Have you ever watched a toddler climbing, stretching and reaching?  I mean you can almost see toddlers growing daily as they are reaching beyond.  The way to you feel good about yourself is to keep going beyond where you are. Sometimes what you need is a new challenge, a new goal, something different to reach for.  Did you know that the largest locomotive in the New York system, while standing still, can be prevented from moving by a single one inch block of wood placed in front of each of the 8 drive wheels?  Yet, that same train moving at 100 mph, can crash through a wall of steel reinforced concrete 5 feet thick.  What’s the difference? momentum!  Question: Has your life lost momentum?

When you keep reaching beyond to do something greater for God, when you are struggling to do the most you can, with the one life you have, you will build up momentum.  Hebrews 11 calls these kinds of people men and women of faith.  There’s was a faith like a locomotive, crashing through; uncertainty, new lands, persecution, famine, sword, flogging and even death - nothing could stop their train of faith.  You know there names they were men who were reaching beyond - Noah; Abraham; Jacob, Isaac, David; Moses; Gideon and more.  Are you living in faith or are you just existing?

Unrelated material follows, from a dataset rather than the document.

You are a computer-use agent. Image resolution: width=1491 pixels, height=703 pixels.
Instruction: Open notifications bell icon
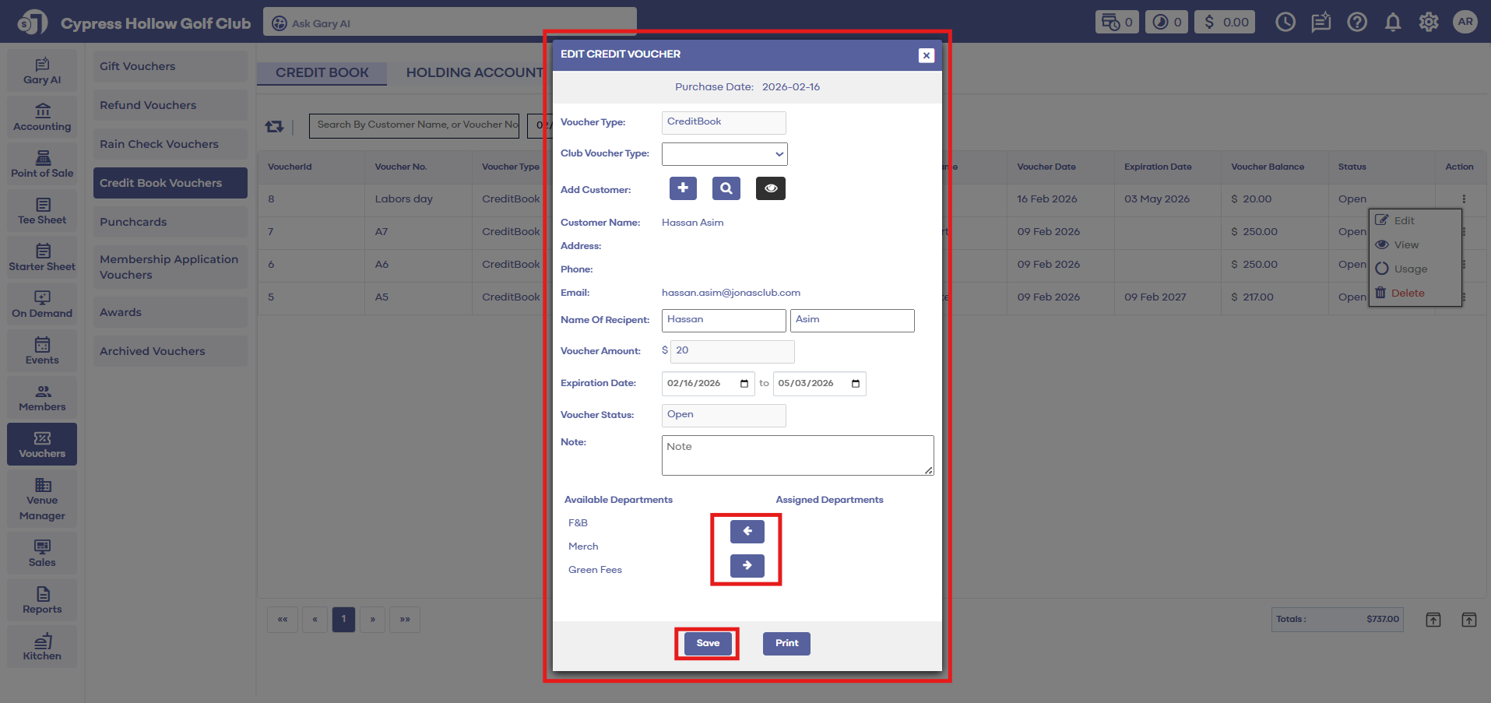pyautogui.click(x=1392, y=22)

Are we as a church living in faith or just existing?  People who feel good about themselves are people who keep pressing toward the mark.  A devotion by Dr. Louis Foster says this, “He told how one of his first ministries was in a farming town.  One day he went to a members farm and talked with him and began to pick corn with him.  As he was working he noticed that this farm had a whole lot more corn then he did.  He asked the farmer how did he did this so quick - he said that while he was working on one piece of corn he always had his eyes looking for the next one to pick.  Dr Foster said that was how he tried to live his life....(and he has) 80+ years old and like Caleb still looking for the next mountain to climb.  Sometimes we settle for life in the lowlands. 

What do you say?  Let’s press on, beyond, to where we have never gone before!  People who reach beyond are the ones who are the pacesetters.  For example, how many giant killers were in Saul’s army?  None.  But when David went beyond by faith, and faced the giant Goliath, he won the battle, he opened the door for others to go beyond.   n 1 Chronicles 20:4-8, we read about 3 more men of Israel’s army who killed giants, one killed Goliath’s brother.   Question: Why do you suppose there were no giant killers in Saul’s army?  Because Saul was not a giant killer himself.  Take a lesson from a rubber band.  Look at a rubber band.  When does it find it’s value?  When it stretches.  Our lives are like that.  When we stretch in faith, then we rally begin to find our true worth and value.




SERIES: THE POWER OF ATTITUDE
Part Three: “Happy Or Unhappy – Your Choice”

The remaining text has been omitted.